Adam Morris and I emailed over the course of July about his translation of João Gilberto Noll’s novel Quiet Creature on the Corner from Two Lines Press. The novel follows a young, freshly unemployed poet-drifter in Porto Alegre, Brazil who lands himself in jail after committing rape. Then, without explanation, he is taken to a country house owned by German immigrants Kurt and Gerda where the world suddenly turns irrational. As the protagonists’ world turns surreal, the real world churns on around him, as Lula runs for president for the first time, and the Landless Workers’ Movement stages protests on the street.

                                    –Ryan Mihaly

Ryan Mihaly (RM): I want to start with a grammarian’s query as you say. Some of Noll’s sentences are relentlessly long and often change tense. They almost read like transcriptions of a casual conversation. Was there ever a temptation to break up Noll’s comma splices with something like a semicolon or em-dash instead of a comma?

Adam Morris (AM): You are really taking a risk with this question. I have worked as an editor for many years and am opinionated about grammar and punctuation. I’ll try to be brief.
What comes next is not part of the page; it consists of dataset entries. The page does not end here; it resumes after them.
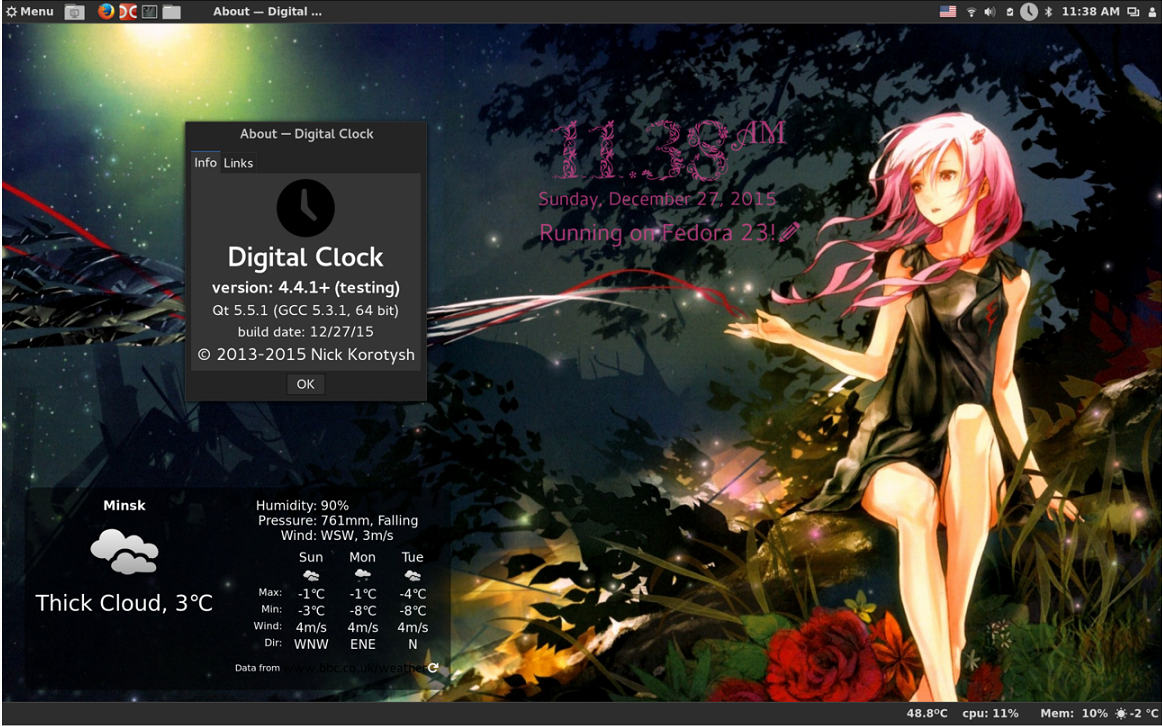Click the red Double Commander launcher icon
Image resolution: width=1162 pixels, height=726 pixels.
(128, 12)
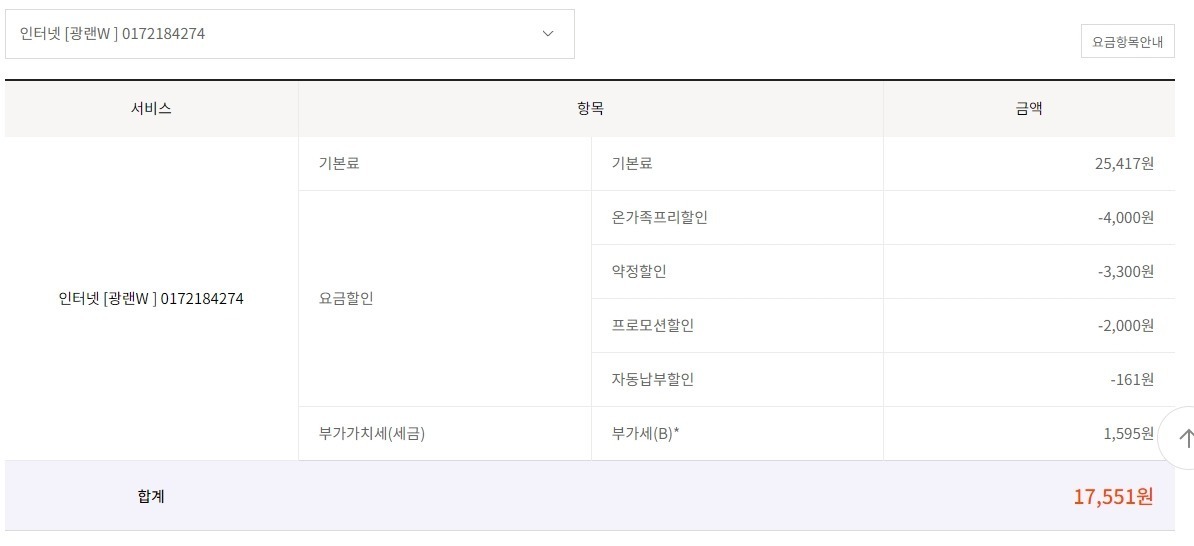The image size is (1194, 546).
Task: Click the 1,595원 tax amount
Action: 1129,433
Semicolons are not used in Brazilian Portuguese and are falling into disuse in English, except among the most pedantic writers. So I discarded that option out of hand. The narrator in Quiet Creature is not a pedant and is, as you say, speaking in a conversational tone. The em-dash was another available option, and unlike the semicolon, its prevalence is increasing. I often find it to be the signature of juvenile or lazy writing, which seemed suitable for the adolescent narrator of Quiet Creature. So I tried using it for some of the more blunt comma splices in Quiet Creature. But when I reread what I’d done, I discovered I’d lost the narrator’s voice. In English, the em-dash commands more of a pause than I heard in his wandering drift. His narration is not choppy or staccato, but a sort of numbed fugue of uneven pace. So the em-dash had to go. A few of them remained, and some turned into commas, but I got rid of most.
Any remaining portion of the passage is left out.